U.S. trade relations

President Trump made his mark as a businessman prior to occupying the Oval Office and he often gives his sales pitch for America: The country is once again open for business.

From an appearance at Davos to his inaugural State of the Union speech earlier this year, Mr. Trump has highlighted his administration’s infrastructure development plans, touted our energy dominance and praised our newly adopted business-friendly tax code. While these are all steps in the right direction for our nation, the president’s approach to trade could jeopardize the ultimate economic impact of these policies.

The United States has free trade agreements with 20 countries — agreements that have been an integral part of the nation’s economy, encouraging the flow of goods and services between the U.S and our trading partners, as well as the flow of investment secured under the rules of these agreements.

Not only has free trade helped boost our economy and maintain our position as a global leader, it has also created a vast, intricate supply chain that helps increase productivity, especially in sectors that are subject to intense international competition. The ultimate winner in all of this are the consumers that reap the benefit of lower prices resulting from free trade.

During his first year as president, Donald Trump withdrew the United States from the Trans-Pacific Partnership (TPP) negotiations and he has repeatedly threatened to pull out of the North American Free Trade Agreement (NAFTA) even as renegotiations of the pact began. The seventh round of NAFTA negotiations just wrapped up in Mexico City.

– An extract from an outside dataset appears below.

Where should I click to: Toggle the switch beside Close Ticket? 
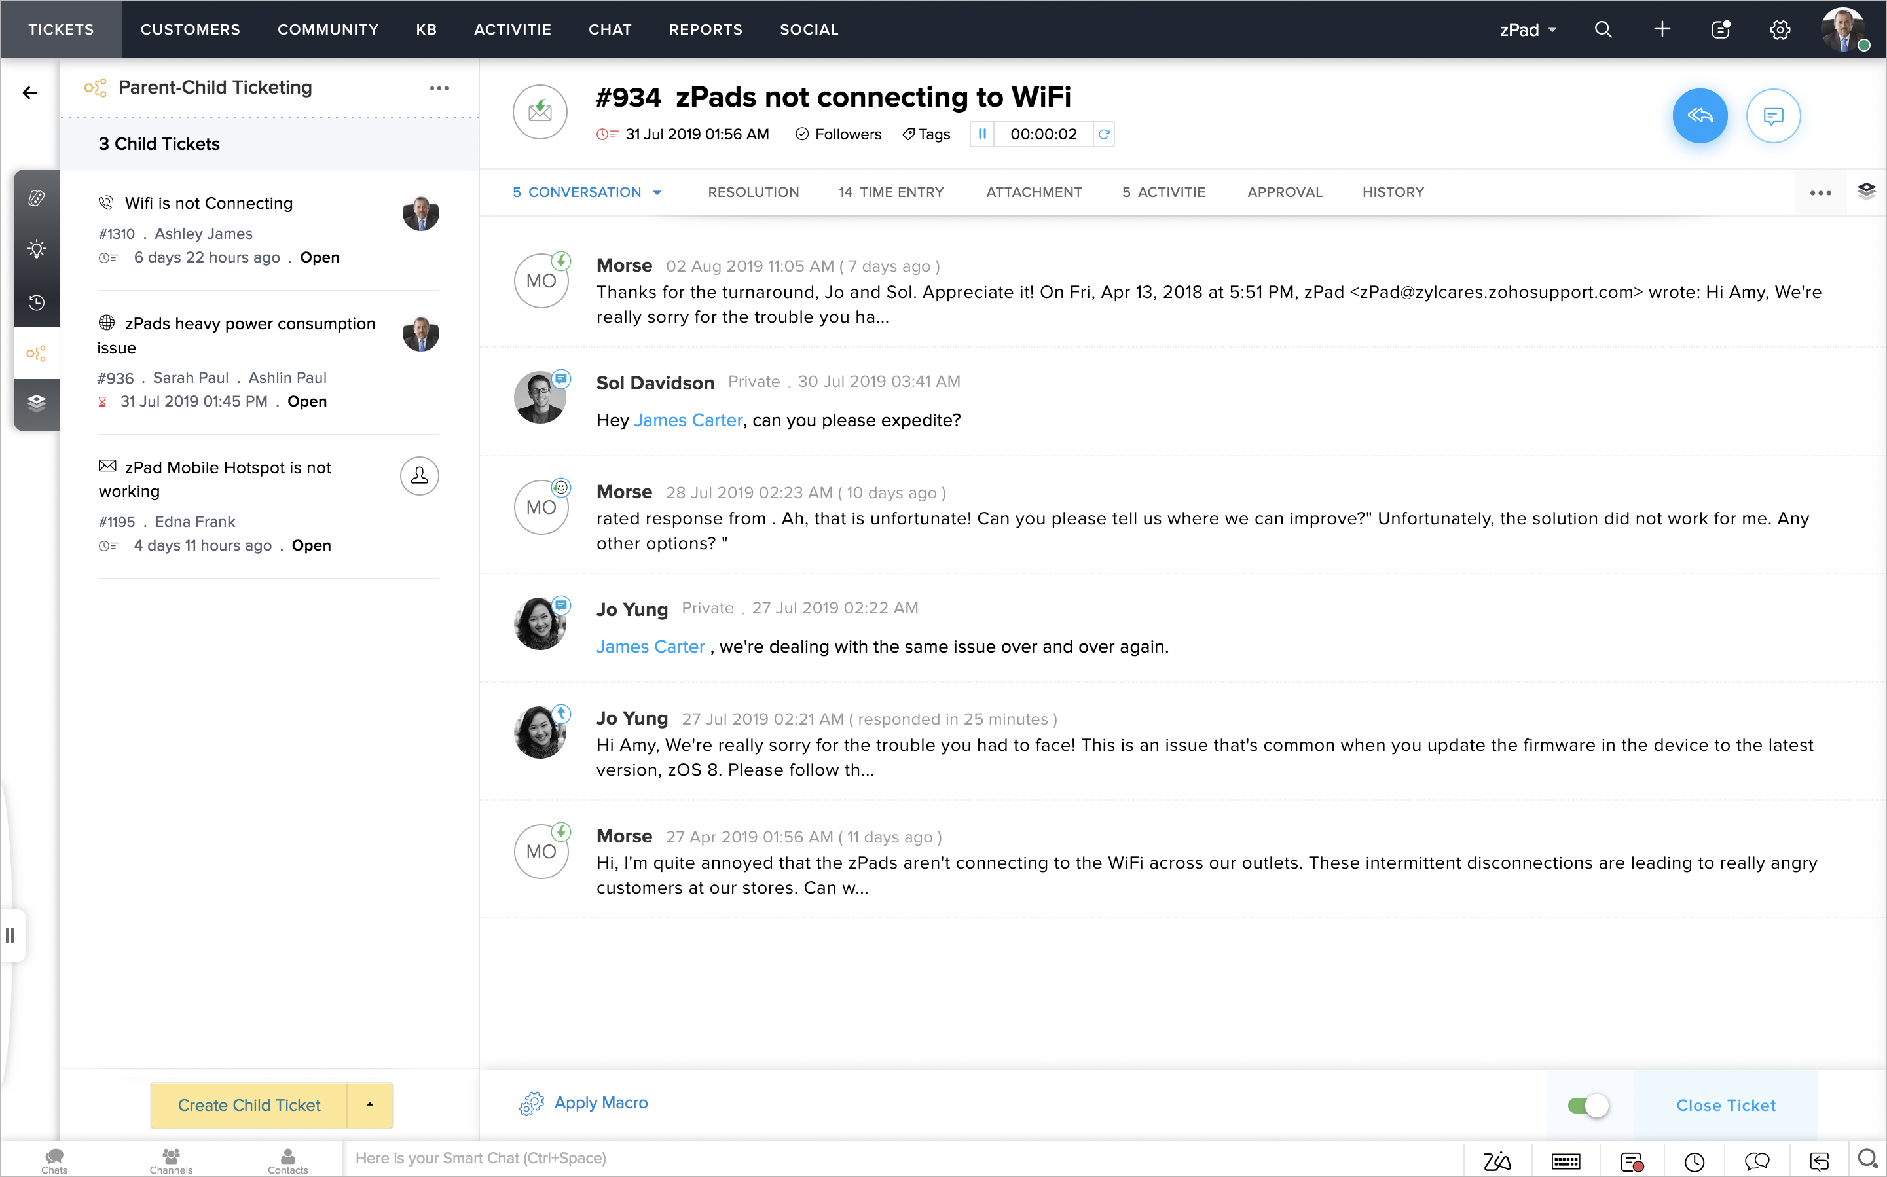point(1588,1105)
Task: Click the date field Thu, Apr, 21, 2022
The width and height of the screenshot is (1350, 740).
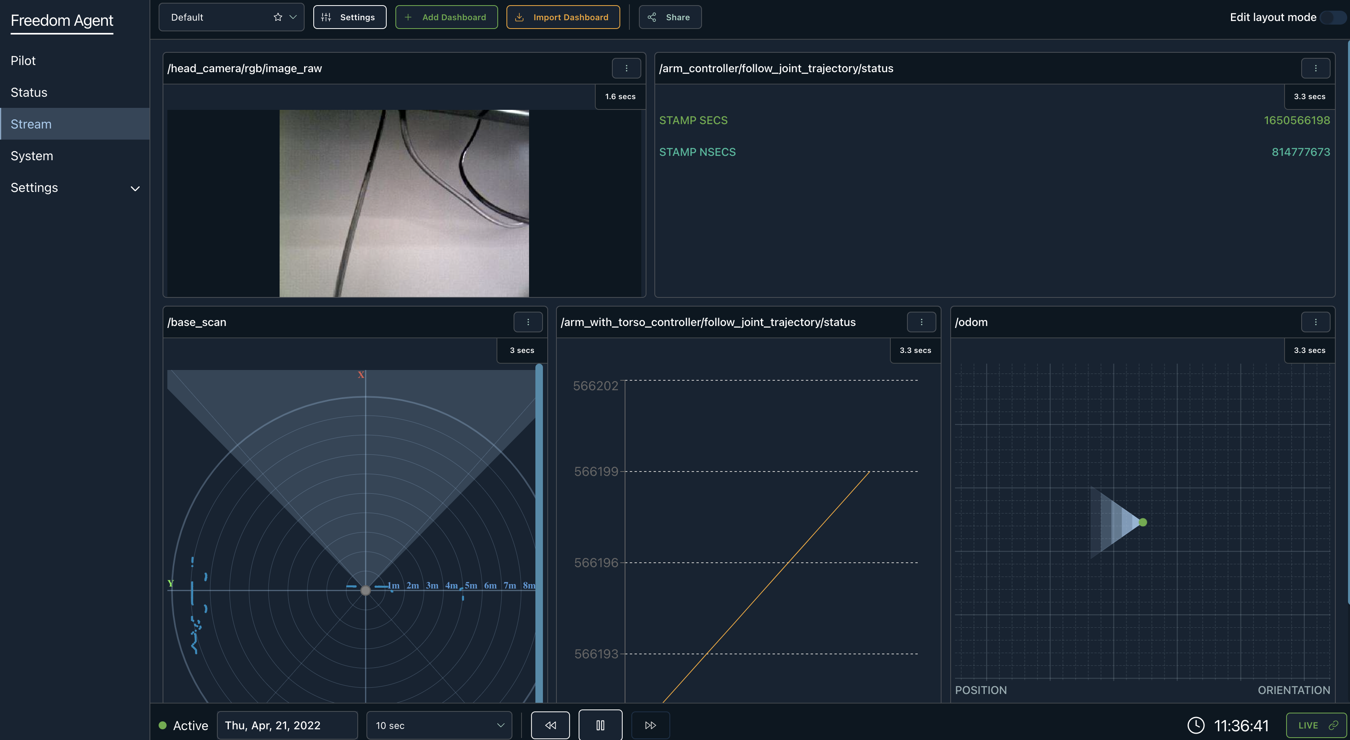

NAFTA, a free trade agreement ratified in 1994, has made Mexico and Canada the U.S.’ two largest trading partners. In 2016 alone, U.S. goods and services trade with Canada totaled an estimated $628 billion and $580 billion with Mexico. Our top exports to our neighbors are vehicles, machinery and electrical machinery as well as plastics and mineral fuel. It is also important to underscore that Canada and Mexico are the first- and third-largest markets for U.S. agricultural exports, respectively, for the same year.

The free flow of goods and services has positively affected the U.S. economy and U.S. consumers. NAFTA has allowed parts and products to freely cross borders improving the quality and reputation of American brands. The future of the U.S. as a major hub for manufacturing — especially within the automotive sector — will rely on our ability to compete with cheaper Asian markets. And under NAFTA, the U.S., Canada and Mexico collectively produced more than 17 million commercial vehicles in 2017 alone.

The automotive industry is not the only U.S. sector boosted by NAFTA — in fact, there are many. One example that stands out is America’s rise in energy dominance. Since NAFTA, North America has been able to increase its energy security; the free flow of energy resources between the three countries has even helped to reduce the reliance on foreign imports. Energy exports from the U.S. have grown exponentially as well. In 2016, the value of U.S. energy exports was worth two times the value of the nation’s energy imports from Mexico, according to a new Energy Information Agency report.

There have been multiple analyses done by experts on the likely impact of withdrawing from NAFTA. They show a range of negative impacts on the U.S. economy and employment depending on where we end up with withdrawal. Alarmingly, one recent study highlights a possible economic gift to other countries outside of NAFTA, such as China, Korea and Germany.

According to the study, conducted by Joseph F. Francois and Laura M. Baughman, the disruption of supply chains in North America as a result of a termination of NAFTA would boost the competitiveness of Asia-Pacific and European producers by increasing their employment and output. In China, for example, this could mean 2 million new jobs even without factoring in the upcoming signing of TPP, which could boost the competitiveness of the Asia-Pacific region further.

The president met last month with the Senate Finance Committee, where he was pressed on U.S. trade relations — and for good reason — almost every Republican senator in the room urged the president to continue support for NAFTA citing the millions of American jobs supported by the agreement.

In order for Mr. Trump to accomplish his goal of making “America first,” he must support long-standing free trade agreements like NAFTA. American businesses and investors need a business climate that is stable, one they can rely on and free trade with our most trusted business partners is just that.

• Pnar Cebi Wilber is the chief economist at the American Council for Capital Formation.